The devices can operate in both water and a phosphate buffered saline (PBS) liquid, which is very chemically similar to what is in the human body. They also implanted the electronics in a mouse model and showed that the heating device was effective and could kill bacteria.
Wireless power is supplied to the devices through induction coils.
"This way the devices in water or PBS liquid can have power without being physically connected to a power source, such as a battery," Huang said.
The fact that the materials used are biocompatible is very important for implantable devices. Other materials besides magnesium and silk include magnesium oxide and porous silicon, which are both biocompatible. The research team says that the materials, fabrication techniques and modeling tools can be used for component devices for almost any type of transient electronics.
"It's a new concept, so there are lots of opportunities, many of which we probably have not even identified yet" Rogers said. "We're very excited.
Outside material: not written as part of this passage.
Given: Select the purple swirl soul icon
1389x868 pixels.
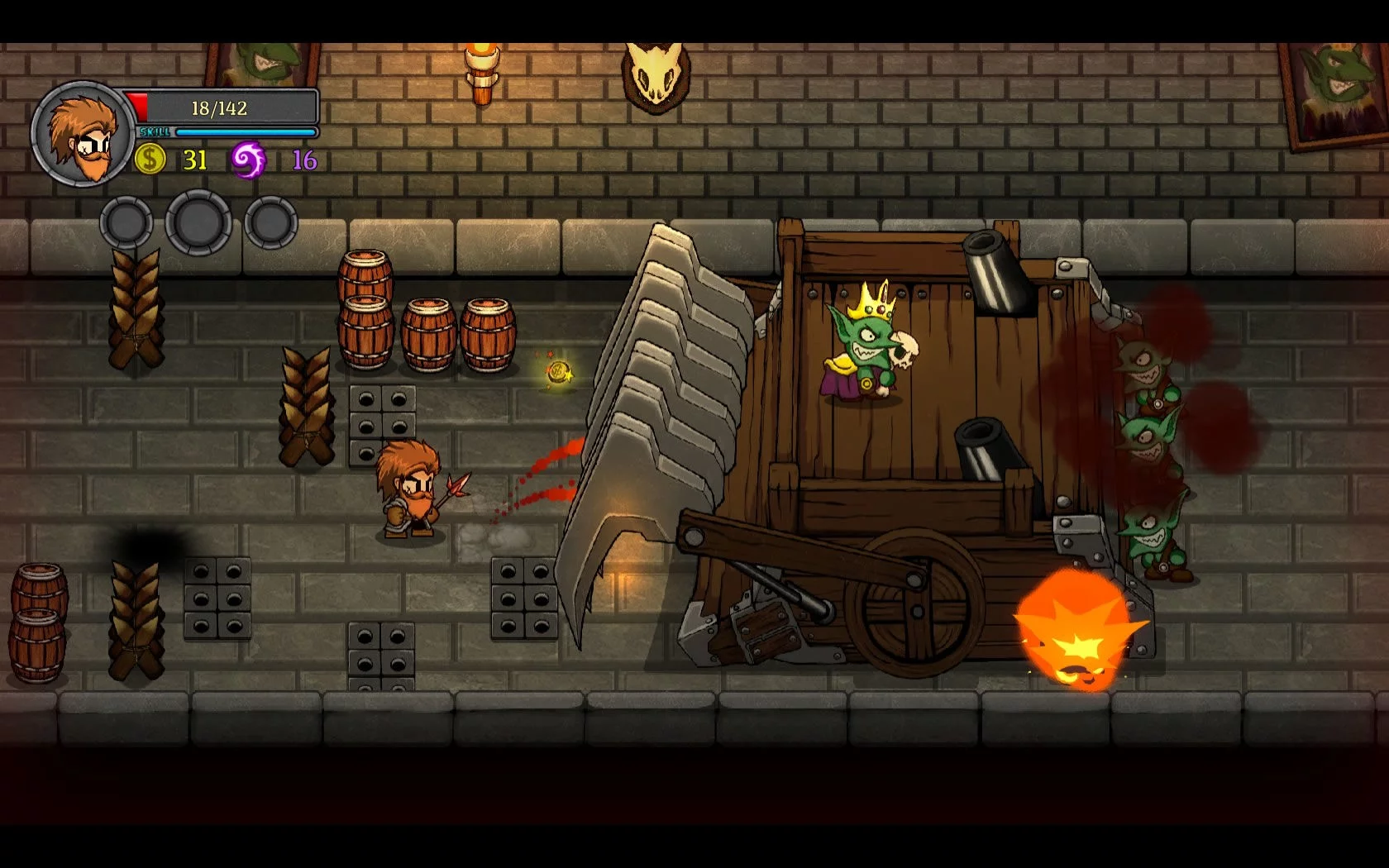Looking at the screenshot, I should [248, 159].
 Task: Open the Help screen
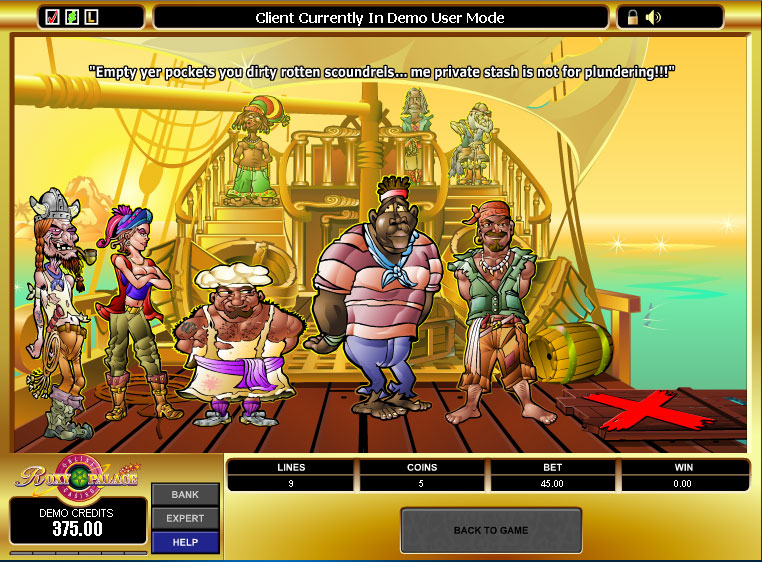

These findings open up entirely new areas of application, and associated directions for research in electronics."
"Transient electronics offer robust performance comparable to current devices but they will fully resorb into their environment at a prescribed time–ranging from minutes to years, depending on the application," Omenetto explains. "Imagine the environmental benefits if cell phones, for example, could just dissolve instead of languishing in landfills for years."